The State of Utah has the only State Property Rights Ombudsman in the world. This advocate for the property owner helps to level the playing field when the individual is faced with eminent domain or state land use regulations affecting the use of private property. With an advocate available, the property owner can be afforded the rights established in the law that he might otherwise be ignorant of. In addition, government appraisals are made fully available for review and the property owner can choose an appraiser to dispute the price offered for the property. The U.S. Senate is now considering a bill to enact a federal property rights ombudsman. This sort of legislation would help property owners in New York State.

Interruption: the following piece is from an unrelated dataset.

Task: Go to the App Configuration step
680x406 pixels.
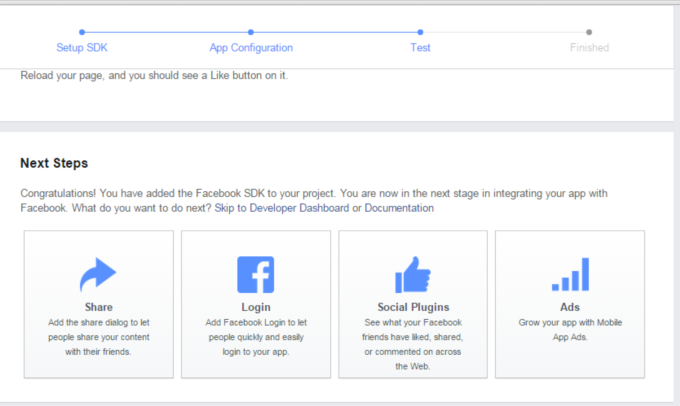Action: pos(251,48)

An eminent domain ombudsman or general property rights ombudsman would help individuals secure their rights not only when faced with the terrible destruction of neighborhoods under the current onslaught of urban redevelopment, but would be helpful in old-fashioned, constitutional eminent domain for a genuine public use, such as parks or highways.

Such an example came to my attention a couple of days ago via an e-mailed plea for help from a farmer who had experienced eminent domain for a public nature trail through the farm. The farmer was promised that the trail would be fenced, but the fence was never built and now the farmer faces the worry of liability if one of the farm horses injures anyone using the trail. But it is too late to effectively bargain for the fence and there was no contract between the parties to build it. An ombudsman would have assured that the property owner would have things in writing. There are countless examples of this nature, where the property owner needs help to get the government to abide by its own rules and agreements.

Property owners facing eminent domain need an advocate who is independent and effective, someone modeled after Robert Freeman's office at the Committee on Open Government, but who has negotiating power.

There are countless examples of injustices and machinations that take away the security of people and actively facillitate the destruction of communities and neighborhoods when that great landmark and protection of civil rights, the U.S. Constitution, is tossed aside by legal structures at the local, state, and federal level, including the U.S. Supreme Court. Today, I'd like to urge that the Senate take action to provide advocacy for the property owner and to smooth the process wherever possible so that property owners can have the full benefit of the protections afforded them under the law. But, first and foremost, the State should restore the constitutional rights of citizens of the State of New York, to narrow the power of government to use eminent domain.

Thank you for the opportunity to testify today.